Lista de tarefas
**1.** Segundo o trecho, como saiu daqui o pedaço de madeira?
**2.** Reproduza a parte do trecho que começa com as palavras "Daí um belo" e termina com "peito se aperta.".

Trecho do documento
Daí um belo dia vem uma criança de fora do Ecocentro, uma criança que frequenta uma escola, assiste televisão, usa o mesmo tênis daquele super herói que todo mundo tem que ter, recebeu uma educação “dentro do sistema”, come uma porcaria a cada meia hora, se gaba de todas as coisas que ganhou e que tem e que comprou e que vai ganhar e que vai ter e blá blá blá pra passar o dia com Tomé. E no final da tarde ele chega em casa apontando um pedaço de madeira que saiu daqui como uma vara de pescar e voltou como uma arma. E nessa hora eu quero morrer, meu chão se parte em dois e meu peito se aperta.

Material fornecido
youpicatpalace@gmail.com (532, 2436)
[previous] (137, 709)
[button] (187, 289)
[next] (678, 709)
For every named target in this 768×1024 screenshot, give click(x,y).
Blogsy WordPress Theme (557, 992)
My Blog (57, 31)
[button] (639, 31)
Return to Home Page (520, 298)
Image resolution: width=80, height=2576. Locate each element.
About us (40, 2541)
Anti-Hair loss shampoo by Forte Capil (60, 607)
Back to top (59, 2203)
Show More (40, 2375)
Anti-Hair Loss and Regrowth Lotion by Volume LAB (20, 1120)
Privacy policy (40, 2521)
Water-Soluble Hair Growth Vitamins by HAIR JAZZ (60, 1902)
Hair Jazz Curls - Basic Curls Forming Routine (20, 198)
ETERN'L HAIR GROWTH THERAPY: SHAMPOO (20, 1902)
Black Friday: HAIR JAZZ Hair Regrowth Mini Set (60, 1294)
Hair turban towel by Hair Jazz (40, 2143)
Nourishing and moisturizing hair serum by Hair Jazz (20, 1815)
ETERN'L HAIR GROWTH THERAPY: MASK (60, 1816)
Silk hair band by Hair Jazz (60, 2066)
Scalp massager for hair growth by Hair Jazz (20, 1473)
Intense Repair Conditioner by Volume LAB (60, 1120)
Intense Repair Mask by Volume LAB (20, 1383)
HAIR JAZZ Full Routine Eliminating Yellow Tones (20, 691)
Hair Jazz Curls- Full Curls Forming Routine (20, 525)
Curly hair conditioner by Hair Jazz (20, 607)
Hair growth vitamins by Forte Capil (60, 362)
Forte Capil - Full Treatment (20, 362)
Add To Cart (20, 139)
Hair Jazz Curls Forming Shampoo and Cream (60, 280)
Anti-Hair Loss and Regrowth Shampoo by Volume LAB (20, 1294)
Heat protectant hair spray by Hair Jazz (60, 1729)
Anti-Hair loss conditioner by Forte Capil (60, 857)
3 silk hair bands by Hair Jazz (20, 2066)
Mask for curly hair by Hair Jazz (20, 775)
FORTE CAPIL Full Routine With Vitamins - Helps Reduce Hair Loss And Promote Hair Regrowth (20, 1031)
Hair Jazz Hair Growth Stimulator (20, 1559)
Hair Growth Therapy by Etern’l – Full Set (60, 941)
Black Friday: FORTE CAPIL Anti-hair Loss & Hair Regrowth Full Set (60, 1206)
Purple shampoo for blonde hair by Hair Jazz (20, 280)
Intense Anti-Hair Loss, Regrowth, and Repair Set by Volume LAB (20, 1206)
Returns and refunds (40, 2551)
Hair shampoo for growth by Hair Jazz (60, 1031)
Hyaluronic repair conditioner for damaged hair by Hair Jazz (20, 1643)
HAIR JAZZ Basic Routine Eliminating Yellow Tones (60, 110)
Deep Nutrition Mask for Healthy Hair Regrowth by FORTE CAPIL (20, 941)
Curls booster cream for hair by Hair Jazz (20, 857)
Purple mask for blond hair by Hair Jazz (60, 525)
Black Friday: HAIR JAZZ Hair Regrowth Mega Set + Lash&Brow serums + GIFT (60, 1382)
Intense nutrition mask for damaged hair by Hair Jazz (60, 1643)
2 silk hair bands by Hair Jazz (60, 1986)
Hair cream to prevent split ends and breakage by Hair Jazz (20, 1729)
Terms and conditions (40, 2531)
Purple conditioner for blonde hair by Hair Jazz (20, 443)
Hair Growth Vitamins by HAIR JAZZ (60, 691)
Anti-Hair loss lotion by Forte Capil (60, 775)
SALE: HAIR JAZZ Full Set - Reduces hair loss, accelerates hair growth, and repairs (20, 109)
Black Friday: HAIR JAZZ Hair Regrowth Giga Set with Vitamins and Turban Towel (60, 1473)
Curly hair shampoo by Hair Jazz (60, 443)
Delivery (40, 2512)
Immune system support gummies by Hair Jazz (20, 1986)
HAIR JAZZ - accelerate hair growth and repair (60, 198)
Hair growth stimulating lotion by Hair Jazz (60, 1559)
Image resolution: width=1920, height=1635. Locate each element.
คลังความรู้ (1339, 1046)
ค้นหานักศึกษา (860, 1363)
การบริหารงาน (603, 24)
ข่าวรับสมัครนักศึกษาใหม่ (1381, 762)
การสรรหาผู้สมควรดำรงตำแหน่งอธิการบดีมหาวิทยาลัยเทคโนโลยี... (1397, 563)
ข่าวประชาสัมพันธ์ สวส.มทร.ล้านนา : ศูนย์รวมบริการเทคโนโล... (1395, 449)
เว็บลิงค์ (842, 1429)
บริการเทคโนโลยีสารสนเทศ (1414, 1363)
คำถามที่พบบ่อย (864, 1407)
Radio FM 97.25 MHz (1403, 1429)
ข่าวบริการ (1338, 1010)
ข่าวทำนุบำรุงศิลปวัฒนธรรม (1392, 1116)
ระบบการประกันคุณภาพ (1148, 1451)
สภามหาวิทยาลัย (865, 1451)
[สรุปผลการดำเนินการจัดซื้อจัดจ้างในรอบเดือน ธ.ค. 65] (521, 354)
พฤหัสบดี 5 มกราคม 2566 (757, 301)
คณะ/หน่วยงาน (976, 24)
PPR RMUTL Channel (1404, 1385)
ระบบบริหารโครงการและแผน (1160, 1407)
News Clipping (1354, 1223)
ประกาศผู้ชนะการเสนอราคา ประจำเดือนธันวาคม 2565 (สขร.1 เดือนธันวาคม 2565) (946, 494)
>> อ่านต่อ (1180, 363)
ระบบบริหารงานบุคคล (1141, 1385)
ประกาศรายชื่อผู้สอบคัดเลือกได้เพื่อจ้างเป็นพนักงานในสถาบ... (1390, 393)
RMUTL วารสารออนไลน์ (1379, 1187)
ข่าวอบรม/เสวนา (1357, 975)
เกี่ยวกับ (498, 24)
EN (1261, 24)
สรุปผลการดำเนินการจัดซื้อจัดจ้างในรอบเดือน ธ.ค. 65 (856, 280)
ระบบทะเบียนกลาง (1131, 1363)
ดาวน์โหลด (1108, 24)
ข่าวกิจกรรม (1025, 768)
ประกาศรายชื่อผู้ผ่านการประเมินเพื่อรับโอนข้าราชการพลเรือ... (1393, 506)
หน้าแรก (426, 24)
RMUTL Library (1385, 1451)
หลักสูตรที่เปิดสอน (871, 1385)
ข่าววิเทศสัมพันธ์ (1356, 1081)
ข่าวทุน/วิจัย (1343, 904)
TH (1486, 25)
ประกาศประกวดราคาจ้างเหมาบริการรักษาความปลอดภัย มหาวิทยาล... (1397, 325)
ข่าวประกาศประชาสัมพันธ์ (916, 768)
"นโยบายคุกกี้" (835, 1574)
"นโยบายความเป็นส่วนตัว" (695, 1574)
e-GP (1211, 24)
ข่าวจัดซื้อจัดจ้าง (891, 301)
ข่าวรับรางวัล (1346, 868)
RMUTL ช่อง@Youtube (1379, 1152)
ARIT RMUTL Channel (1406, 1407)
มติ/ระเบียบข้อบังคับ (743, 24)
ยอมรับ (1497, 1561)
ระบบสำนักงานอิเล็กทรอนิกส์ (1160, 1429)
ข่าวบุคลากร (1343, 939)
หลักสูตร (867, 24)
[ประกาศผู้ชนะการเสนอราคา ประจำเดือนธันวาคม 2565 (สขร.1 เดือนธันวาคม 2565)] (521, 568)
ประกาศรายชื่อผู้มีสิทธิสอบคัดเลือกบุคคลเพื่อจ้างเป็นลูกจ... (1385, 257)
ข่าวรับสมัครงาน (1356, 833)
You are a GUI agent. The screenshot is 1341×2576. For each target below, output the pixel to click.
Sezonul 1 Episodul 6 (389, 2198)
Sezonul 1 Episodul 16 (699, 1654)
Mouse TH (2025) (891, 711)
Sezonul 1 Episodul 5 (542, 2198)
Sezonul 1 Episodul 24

Respostas fornecidas
**1.** Como uma vara de pescar.

**2.**
Daí um belo dia vem uma criança de fora do Ecocentro, uma criança que frequenta uma escola, assiste televisão, usa o mesmo tênis daquele super herói que todo mundo tem que ter, recebeu uma educação “dentro do sistema”, come uma porcaria a cada meia hora, se gaba de todas as coisas que ganhou e que tem e que comprou e que vai ganhar e que vai ter e blá blá blá pra passar o dia com Tomé. E no final da tarde ele chega em casa apontando um pedaço de madeira que saiu daqui como uma vara de pescar e voltou como uma arma. E nessa hora eu quero morrer, meu chão se parte em dois e meu peito se aperta.